Шрифт:
Закладка:
«Мужчина влюбленный» часто предстает с расправленными плечами (персонаж на заднем плане в картине «Ревность» (1895), в графических произведениях «Ревность I, II» (1896), «Двое на берегу»), чуть наклоняясь к женщине, как бы приглашая ее к взаимодействию, либо откликаясь на ее приглашение. В других случаях художник дает крупный план мужчины, размещая его напротив лица женщины, как в мотиве «Притяжение». Эта символическая доминанта часто соотносится с «девушкой в белом», выражая яркие эмоциональные моменты начала любви. Здесь связь между персонажамив большинстве своем, подчеркивается композиционными средствами: прядями волос женщины, развивающимися на ветру и обвивающими голову мужчины («Притяжение»), береговой линией, соединяющей пару, стоящую на берегу («Двое на берегу»), ветви деревьев, за которые держатся действующие лица произведений «Адам и Ева» (1909) и «Меж красных яблок» (1915).

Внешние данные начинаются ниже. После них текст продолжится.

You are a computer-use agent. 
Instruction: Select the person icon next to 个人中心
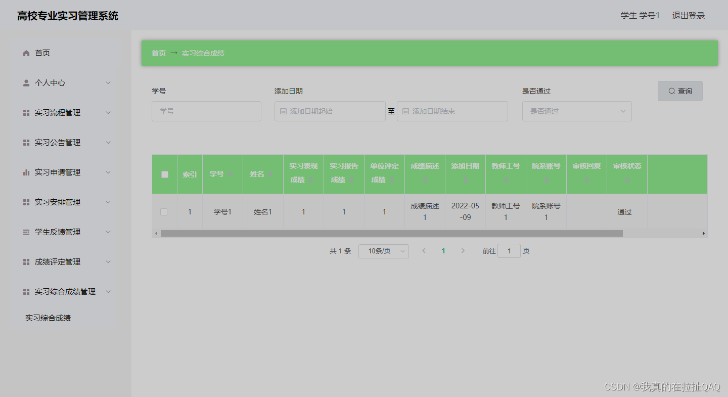pyautogui.click(x=26, y=82)
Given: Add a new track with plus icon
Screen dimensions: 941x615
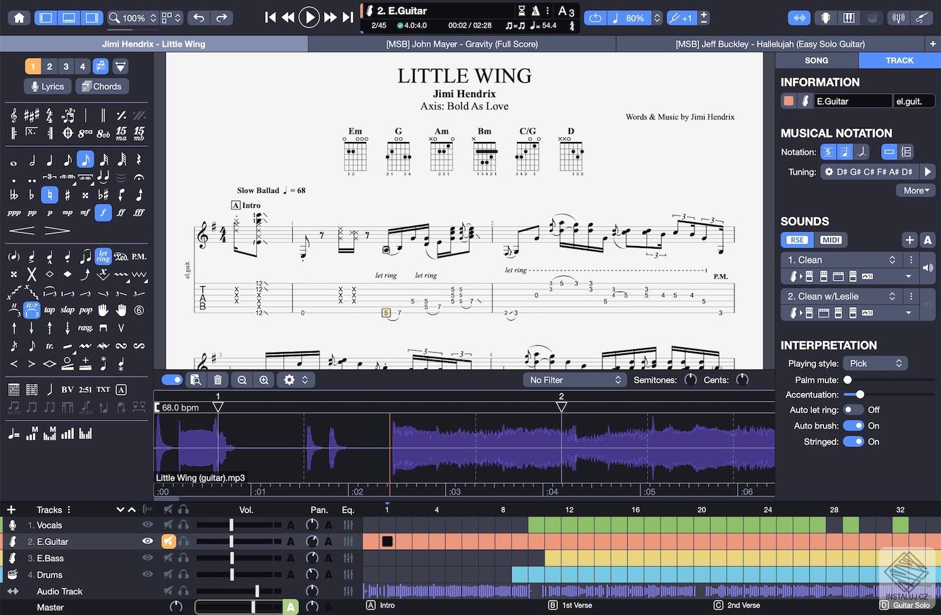Looking at the screenshot, I should 11,510.
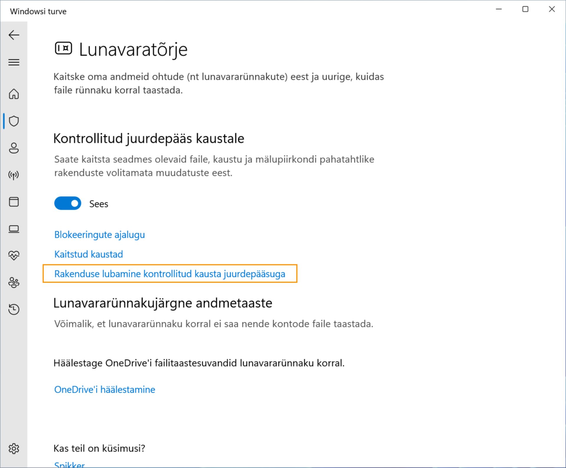Go to Home via house icon
The width and height of the screenshot is (566, 468).
click(x=14, y=94)
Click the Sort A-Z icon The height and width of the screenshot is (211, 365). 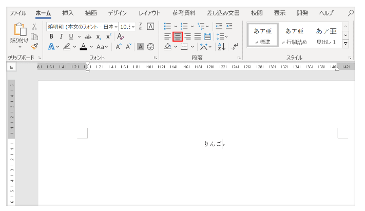tap(221, 47)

Следующий мотив – «Мужчина, охваченный страстью», всецело поглощенный женщиной, он стремится соединиться с возлюбленной в единое целое, как, например, в мотиве «Поцелуй», где мы не можем различить границы фигур, где лица мужчины и женщины и их одежды сливаются. Кажется, сами персонажи поглощают друг друга, практически растворяются в полутьме окружающего пространства картины. Их фигуры упрощены до сочетания охры и черного. Нет ни глаз, ни носов, ни губ, ни пальцев, есть одна кипящая страсть.

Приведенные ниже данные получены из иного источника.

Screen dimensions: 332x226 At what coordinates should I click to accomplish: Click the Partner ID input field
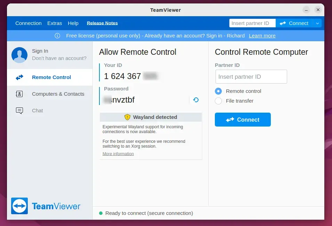click(x=251, y=77)
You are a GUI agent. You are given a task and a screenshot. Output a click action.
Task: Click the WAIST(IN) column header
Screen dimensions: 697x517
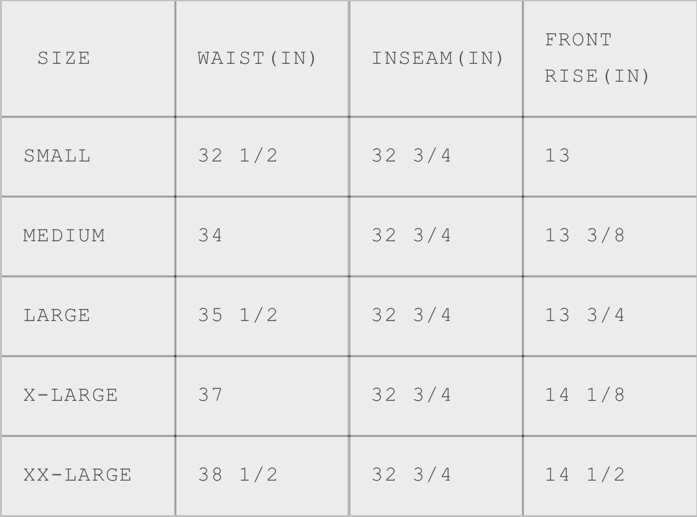(257, 59)
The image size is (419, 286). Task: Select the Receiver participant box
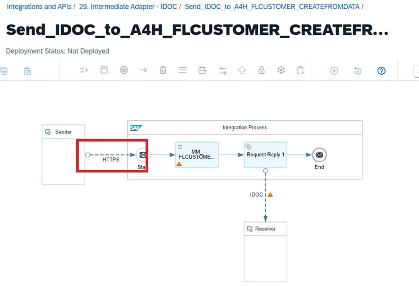265,251
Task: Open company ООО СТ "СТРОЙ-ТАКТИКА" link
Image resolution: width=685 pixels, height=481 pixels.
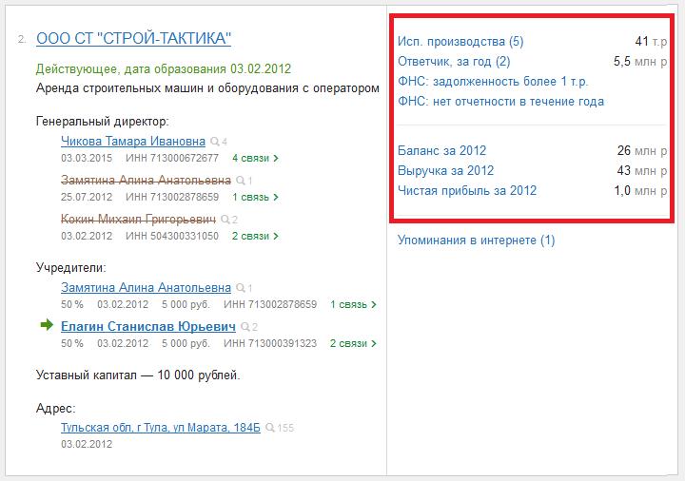Action: coord(133,39)
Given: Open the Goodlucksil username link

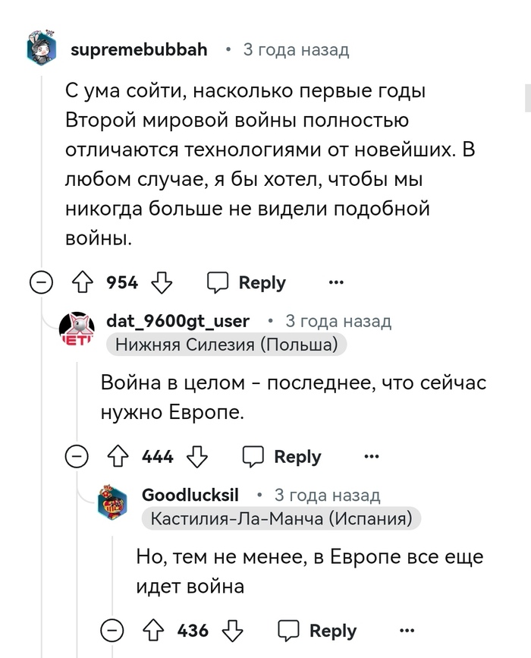Looking at the screenshot, I should (190, 495).

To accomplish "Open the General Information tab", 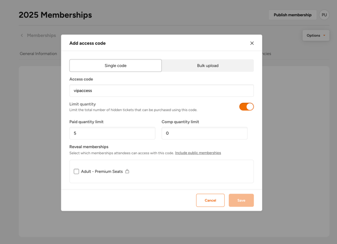I will pos(38,53).

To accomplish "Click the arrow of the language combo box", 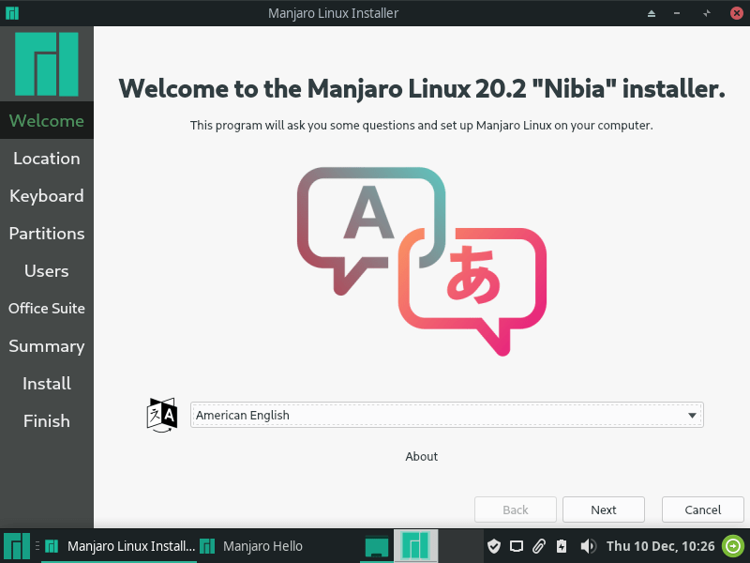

Имеются варианты воплощения темы в ее эмоциональных градациях, от идеализированного любовного чувства («На волнах любви» (1896)) до предельно эмоционально-эротического порыва («Укус» (1914), одна из версий «Поцелуя» (1895)). Нередко рядом с мужчиной, охваченным страстью, находится «женщина в красном», известный мунковский символ вожделения и расцвета любви.
Следуя «стадиям любви» по Мунку, тип «мужчины поверженного» может быть сопоставлен с «ревностью», так как содержит в себе и это чувство, но, в противовес первым двум типам, полностью совпадающим по смыслу с задумкой Мунка, тип «мужчины поверженного» шире одной эмоции и не является только следствием чьей-то измены или гипертрофированного чувства собственности. Эта символическая доминанта в ряде случаев становится следствием тесного эмоционального и физического контакта с женщиной, после которого герой либо остается обессилевшим, как в картине «Мужчина и женщина», либо оказывается отвергнутым, как в литографии «Расставание».
Этот сюжет появляется уже в раннем творчестве, в частности в картине «Яппе на берегу» (1892–1893), раннем варианте «Меланхолии» (1894–1895), где изображен мужчина в сложном сочетании чувств грусти, раздражения и ревности. Близко Яппе (это имя друга художника, ставшего моделью в картине «Яппе на берегу») изображение «поверженного мужчины» в «Сфинксе» и «Расставании», в которых угадываются черты мужчин из окружения Мунка, а также его собственные. При этом образ женщины не связан с каким-то определенным типом. «Поверженный мужчина» («Пепел» или «Вампир»), предстает оцепеневшим, в напряженной позе от сковавших его эмоций (это может быть отчаяние и опустошенность на пепелище страсти или чувства, глубоко скрываемые, но не менее сильные). Мотив опустошенности, оцепенения можно увидеть также в трактовке «поверженного мужчины» в работах «Перифраз Саломеи», 1898, 1894–1898, «Саломея», 1903) или сходных с ним изображениях («Мужская голова в волосах женщины», 1896–1897,1897). Кроме того, в полотнах «Вампир» или «Любовь и боль» присутствует образ «женщины в красном», виновницы опустошенности героя. Тревога исходит от ее поцелуя, ее рыжих волос, паутиной опутавших спутника, но и от мужчины, представленного в горько согнувшейся позе и подчеркнутой бледности из-за темного цвета волос. Глухая тень, которая в более поздних вариантах волнистыми движениями обрамляет пару, сконструирована на сочетании желтых, рыжих, темно-синих и зеленоватых тонов – все это в целом как бы усиливает обреченность и тоску общего настроения.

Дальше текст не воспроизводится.